Given that a vcard have the form:

Code: Select all

[t_begin] [t_colon] [t_vcard] [t_prop] [t_colon] [t_prop] [t_prop] [t_colon] [t_prop] ... [t_prop] [t_colon] [t_prop] [t_end] [t_colon] [t_vcard]
Let us first ignore collecting the result and just consider the recognition.

The repetition part in the middle (i.e. your question) will be handled using recursion. This is an obvious solution:

Code: Select all

rules     vcrd  ==>         [t_begin], [t_colon], [t_vcard],         cntlines,         [t_end], [t_colon], [t_vcard].   rules     cntlines  ==> .       cntlines  ==> cntl, cntlines.   rules     cntl ==> [t_prop], [t_colon], [t_prop].
You have in my opinion collected a lot of irrelevant: the colons are not interesting, there will always be a colon in those places, so they may just as well be skipped completely.

The result could look like this:

Code: Select all

grammar vCardgrm     open vCard, vCardgrmSem   nonterminals     vcrd : vcard. rules     vcrd { vcard(CL) } ==>         [t_begin],         [t_colon],         [t_vcard],         cntlines { CL },         [t_end],         [t_colon],         [t_vcard].   nonterminals     cntlines : cntl*. rules     cntlines { [] } ==>         .       cntlines { [C | CL] } ==>         cntl { C },         cntlines { CL }.   nonterminals     cntl : cntl. rules     cntl { cntl(P, V) } ==>         [t_prop] { P },         [t_colon],         [t_prop] { V }.   end grammar vCardgrm
The parse tree for your second vcard will produce this parse tree:

Code: Select all

vcard([contentline("VERSION", "3.0"), contentline("N", "John"), contentline("FN", "John Neumann")])
LALR grammars and right recursion is not too good, often it will cause so called shift-reduce conflicts (though, not in this case) and in any case they parse stack will grow with the length of the parsed sequence.

For the sake of the recognized language we can easily make cntlines left recursive like this instead:

Code: Select all

rules     cntlines  ==> .       cntlines  ==> cntlines, cntl.
This difference does not make any difference for the recognized language, but now we kind find the lines in the opposite order of what we need for the list we want to collect.

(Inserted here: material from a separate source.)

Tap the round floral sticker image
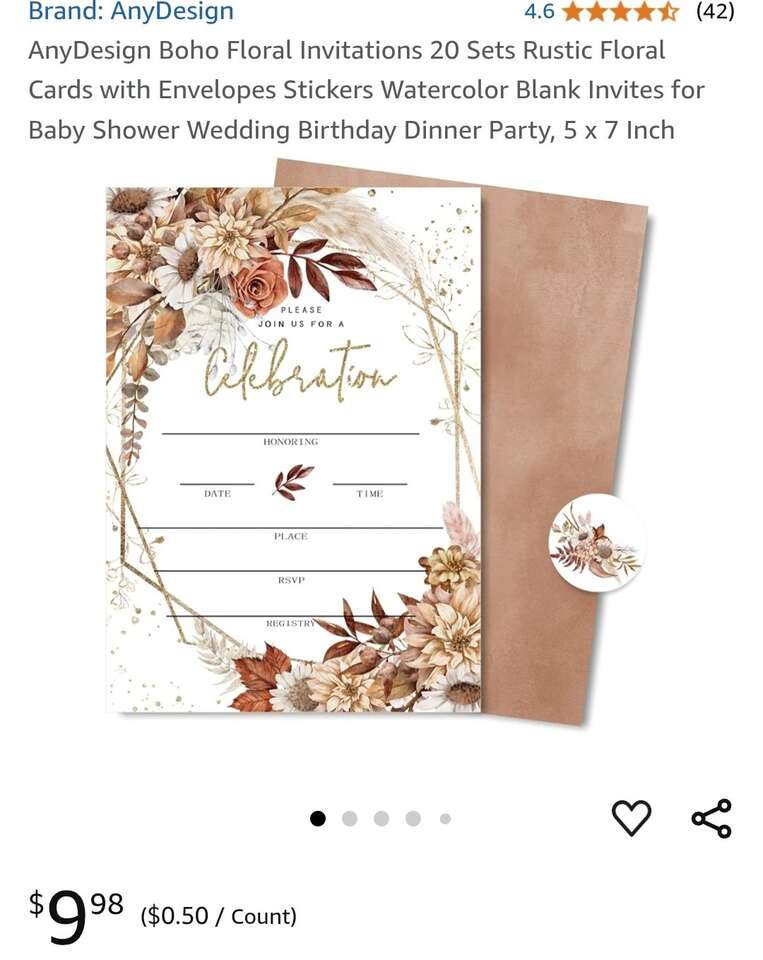pyautogui.click(x=596, y=542)
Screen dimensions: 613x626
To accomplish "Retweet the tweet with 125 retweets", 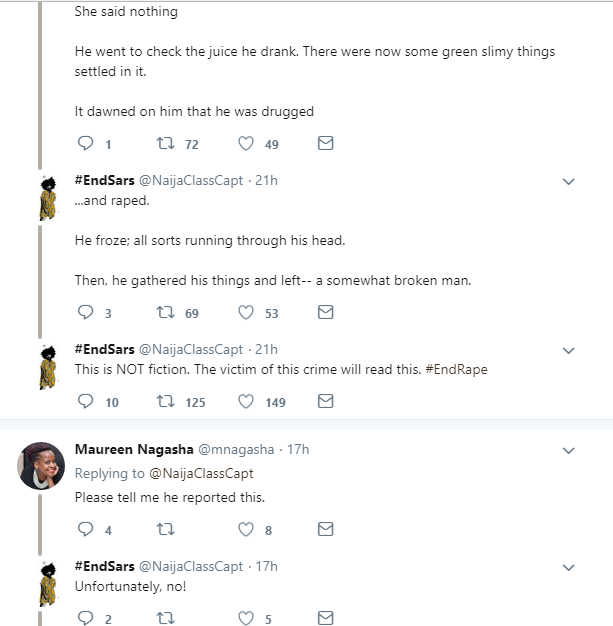I will (x=166, y=402).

The support class contains a reverse list domain (revList) to assist with this situation. The left-recursive solution could look like this:

Code: Select all

grammar vCardgrm     open vCard, vCardgrmSem   nonterminals     vcrd : vcard. rules     vcrd { vcard(unRevList(CL)) } ==>         [t_begin],         [t_colon],         [t_vcard],         cntlines { CL },         [t_end],         [t_colon],         [t_vcard].   nonterminals     cntlines : revList{contentline}. rules     cntlines { nil } ==>         .       cntlines { consRear(CL, C) } ==>         cntlines { CL },         cntl { C }.   nonterminals     cntl : contentline. rules     cntl { contentline(P, V) } ==>         [t_prop] { P },         [t_colon],         [t_prop] { V }.   end grammar vCardgrm
Regards Thomas Linder Puls
PDC
B.Hooijenga
VIP Member
Posts: 57
Joined: 11 Jul 2002 23:01

Unread post by B.Hooijenga »

Thomas, thanks very much for your clarification.

It is working.

Yes, I gathered a lot of irrelevant stuff. I wanted for my first try-out as much output from the parser as possible.
And I also did not know yet how to prevent this ...... .
I now see that this can be arranged in the grammar.

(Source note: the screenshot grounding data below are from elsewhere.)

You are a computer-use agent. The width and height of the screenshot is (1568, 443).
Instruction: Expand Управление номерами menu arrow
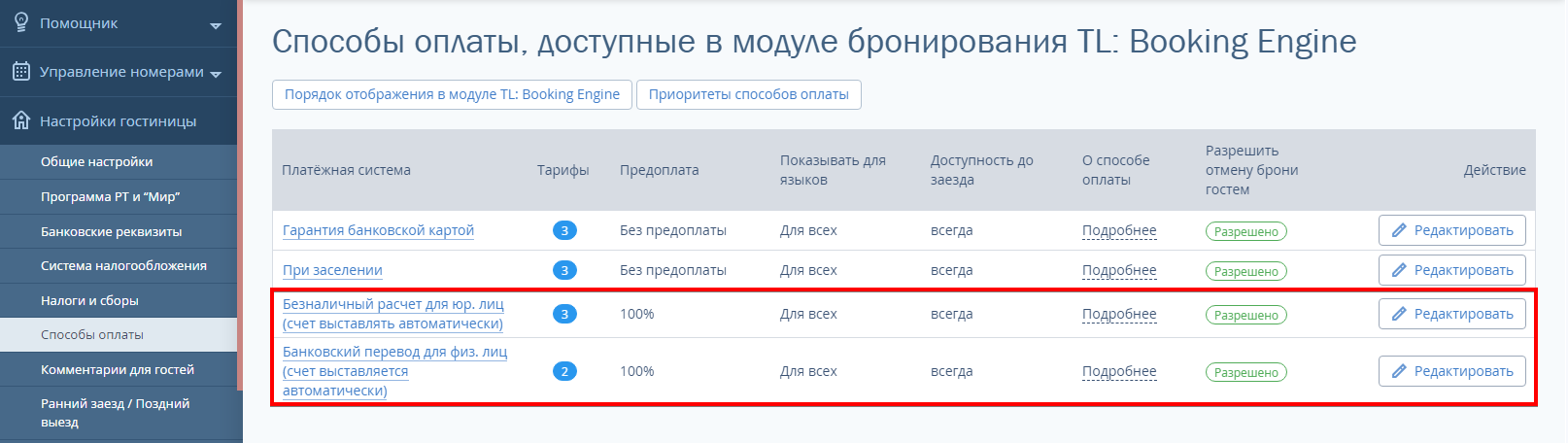[x=216, y=74]
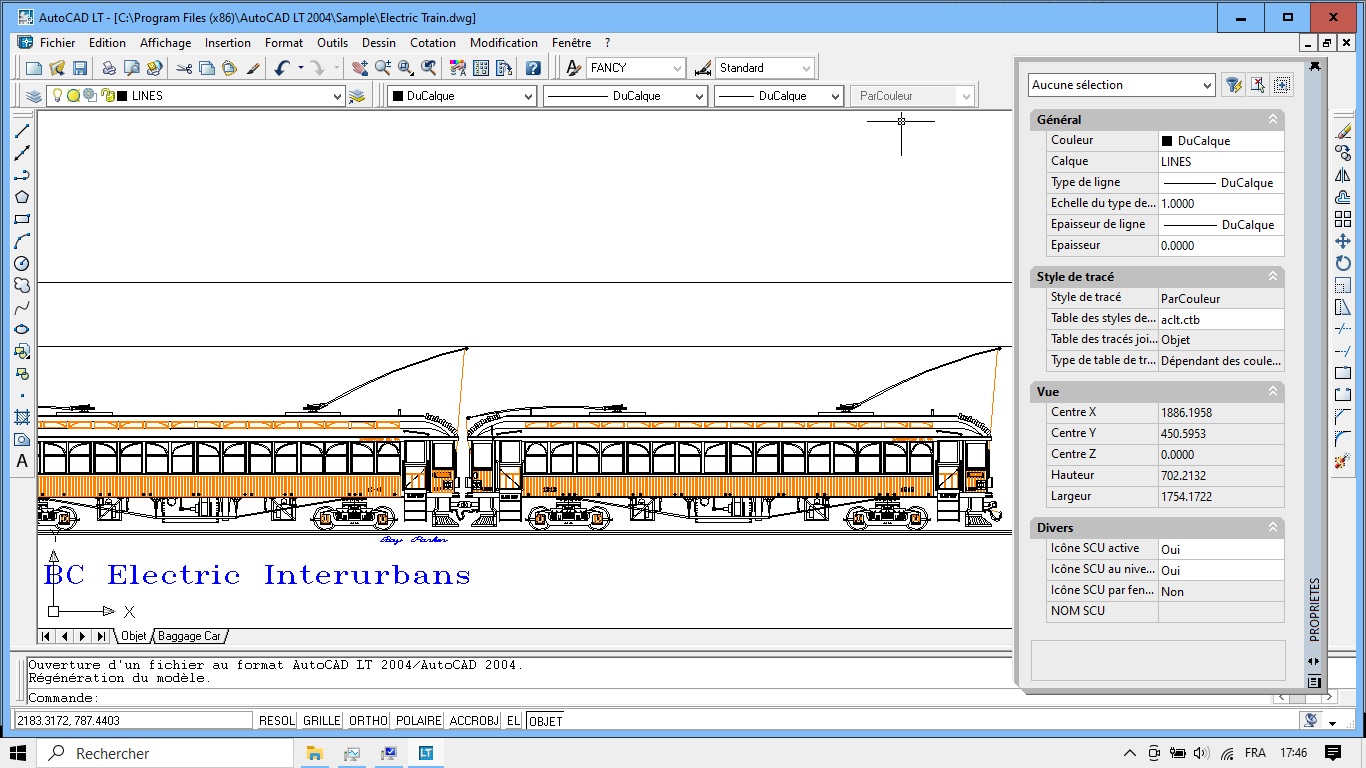Open the Quick Select filter in properties
This screenshot has height=768, width=1366.
(x=1233, y=85)
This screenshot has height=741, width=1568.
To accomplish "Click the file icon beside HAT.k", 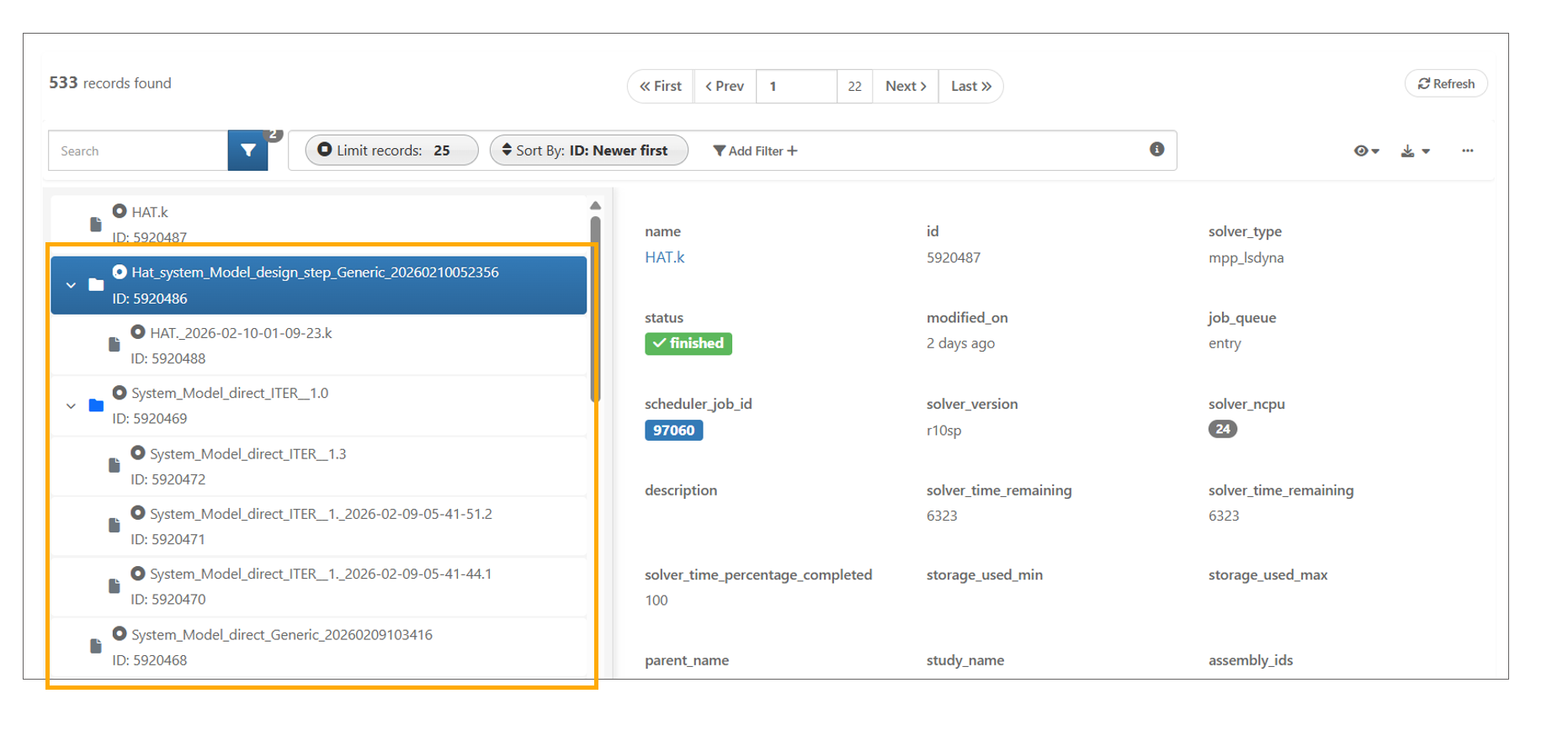I will pos(96,225).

I am not sure about the fact that vcard and contentline can have the same structure.
My example is a stripped_off version of a real world problem.
If someone is interested, here is a link: https://en.wikipedia.org/wiki/VCard
The formal grammar for the contact-language can be found here: https://tools.ietf.org/html/rfc2426

Thomas, thanks again.

Kind regards

Ben
Peter Muraya
VIP Member
Posts: 147
Joined: 5 Dec 2012 7:29

Unread post by Peter Muraya »

Thanks
I'm also new to the vipLalr parser and this example has been very helpful. I would like a few clarifications.

1 Which classes/interfaces is the open vCard,vCardGrm referring to?

2 If a terminal token is demarcated by the square brackets, why is it necessary to have the t_ prefix in its name? Without it we would have the neater recognition pattern [prop],[colon],[prop]

3 Is the following rule that uses the core::tuple definition valid?

Code: Select all

nonterminals     cntl : core::tuple{string, string}. rules     cntl { core::tuple(P, V) } ==>         [t_prop] { P },         [t_colon],         [t_prop] { V }.
Mutall Data Management Technical Support
User avatar
Thomas Linder Puls
VIP Member
Posts: 1398
Joined: 28 Feb 2000 0:01

Unread post by Thomas Linder Puls »

The t_ is completely optional.

But some of the example grammars uses that convention.

In the Prolog part of the code the terminals will be collected into a terminal domain:

Code: Select all

domains     terminal = terminal1; terminal2; ...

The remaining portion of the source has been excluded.